Stated goal: Write out every line of the items below verbatim, with no changes.
____
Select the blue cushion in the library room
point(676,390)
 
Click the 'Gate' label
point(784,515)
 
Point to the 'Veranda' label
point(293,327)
____
Completed task:
Select the blue cushion in the library room
point(676,390)
 
Click the 'Gate' label
point(784,515)
 
Point to the 'Veranda' label
point(293,327)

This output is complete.